Freelance copywriting is better if:
- You enjoy persuading people: Copywriting is all about persuading readers to take action. If you’re passionate about crafting compelling messages that drive conversions, copywriting may be best.
- You prefer shorter, more impactful content: Copywriting often involves creating concise and persuasive content, such as ads, product descriptions, and email campaigns. If you thrive in the realm of brevity and impact, copywriting might be your calling.
- You enjoy sales and marketing: Copywriters collaborate closely with marketing teams and businesses focused on sales. If you enjoy working in these domains and helping businesses grow, copywriting could be the one to go for.
Freelance Content Writing
Freelance content writing is better if:
- You love informing and educating others: Content writing is ideal for those who enjoy sharing knowledge, information, and insights with readers. If you have a passion for educating and informing, this field is well-suited.

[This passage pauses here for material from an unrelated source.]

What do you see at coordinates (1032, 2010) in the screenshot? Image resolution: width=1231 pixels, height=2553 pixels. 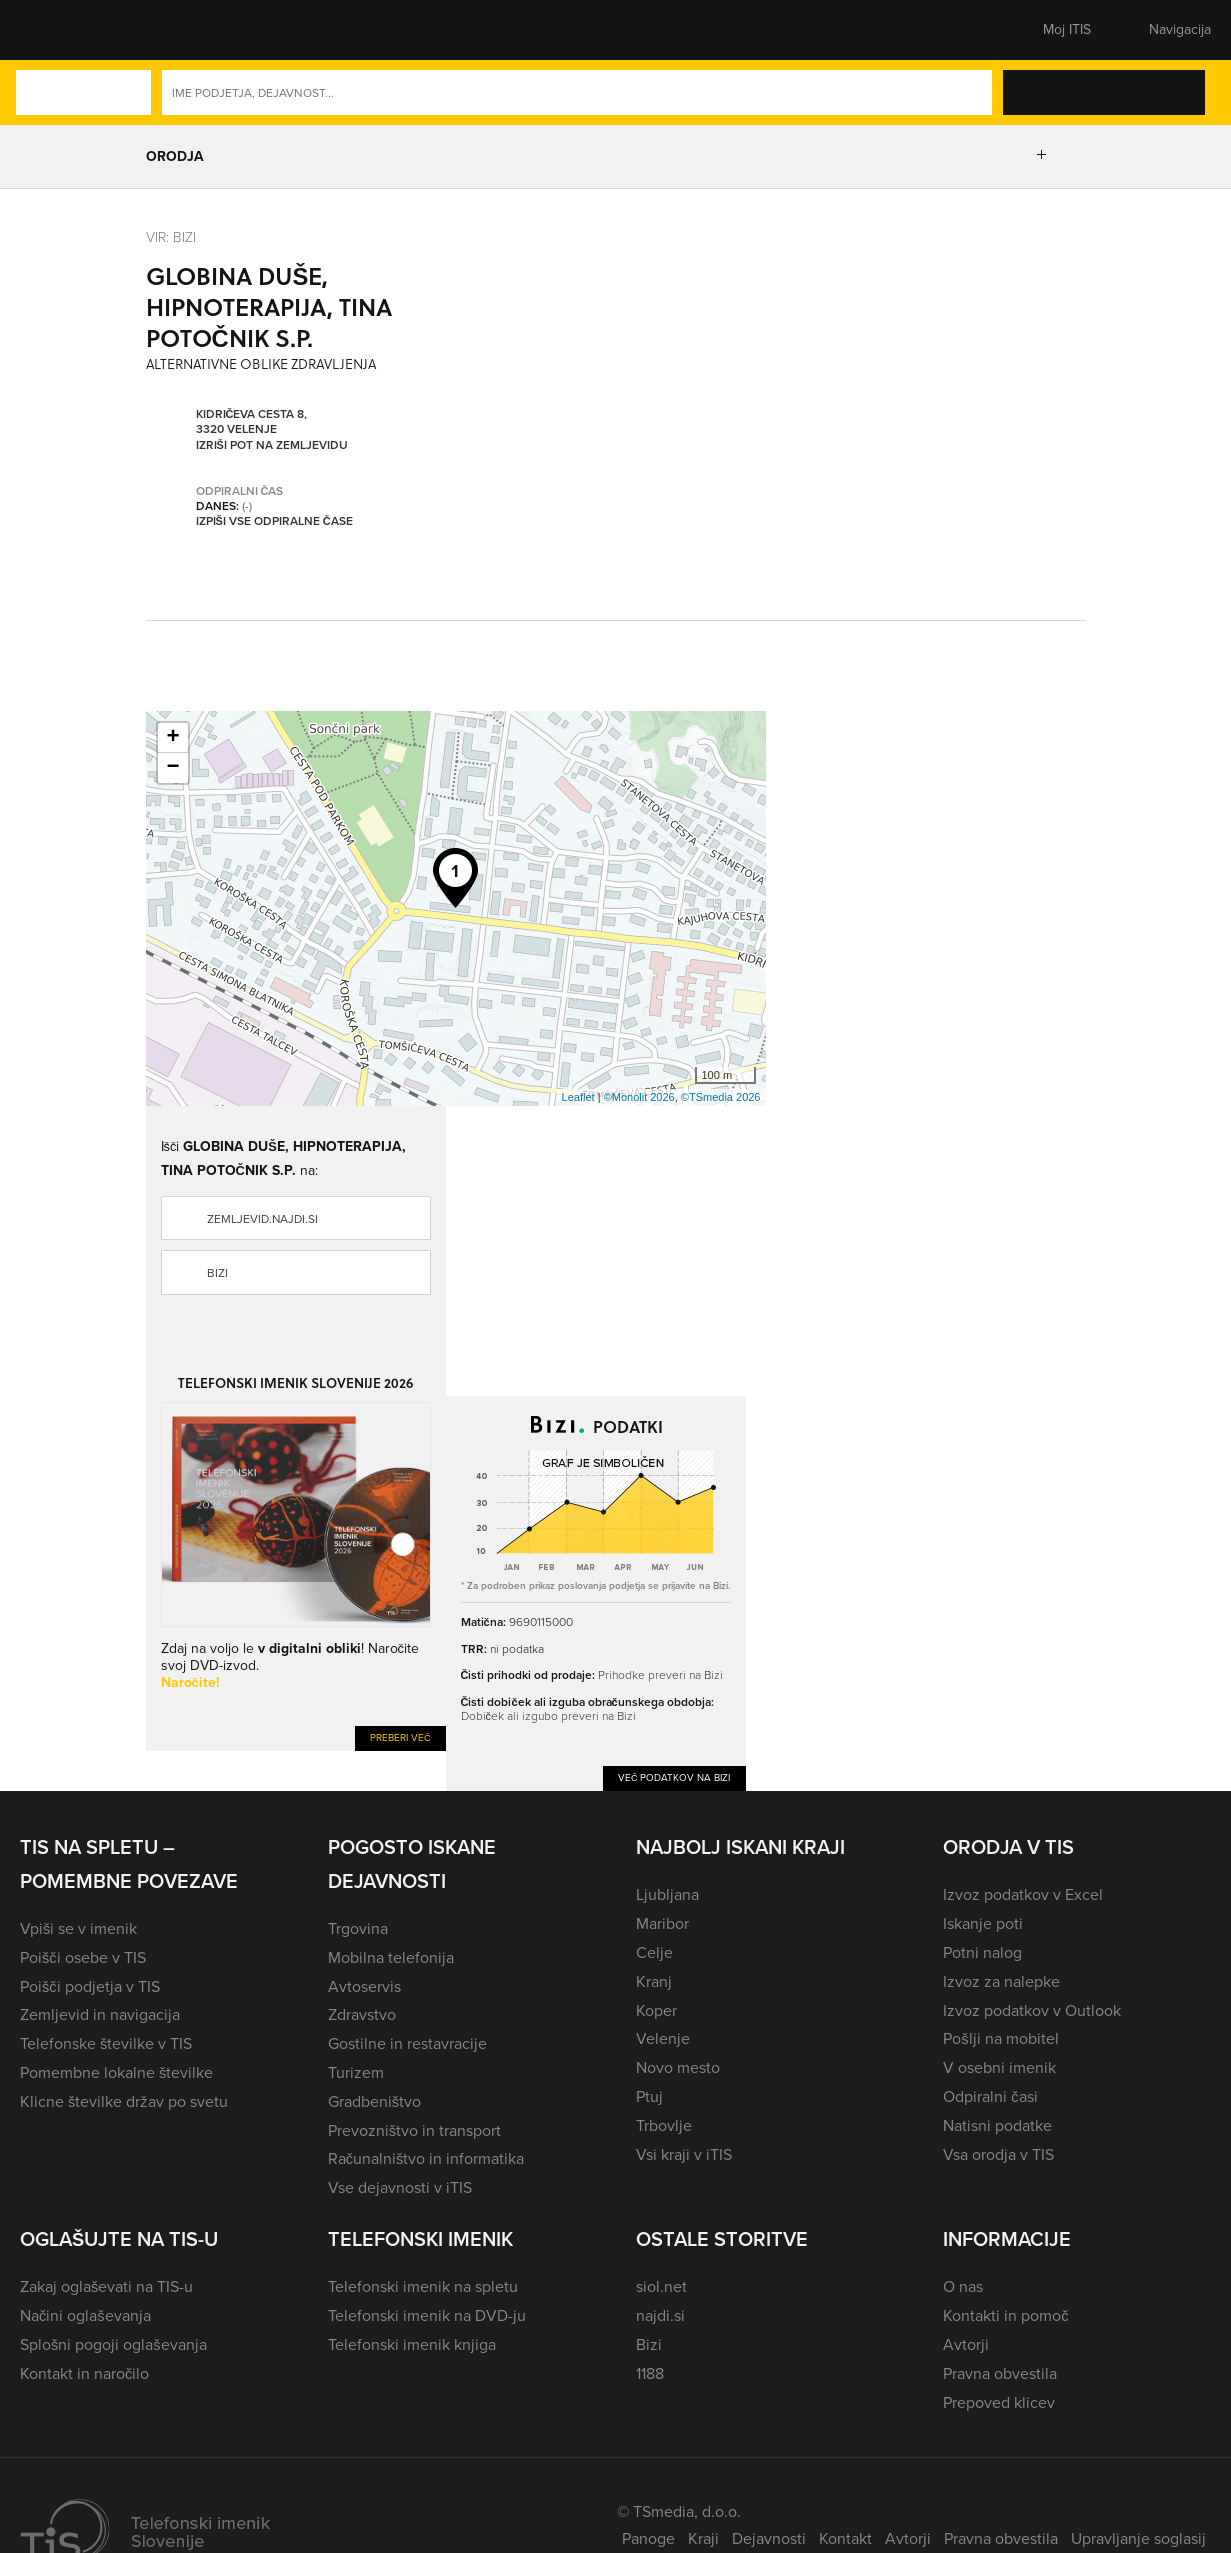 I see `Izvoz podatkov v Outlook` at bounding box center [1032, 2010].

- You enjoy creating long-form content: Content writing often involves creating longer, more informative pieces. If you’re interested in optimizing content for search engines and diving deep into topics, content writing may be a good fit.
- Less pressure on conversions: While your content may indirectly support conversions, the primary goal is to provide value and information. There’s typically less immediate performance pressure compared to copywriting.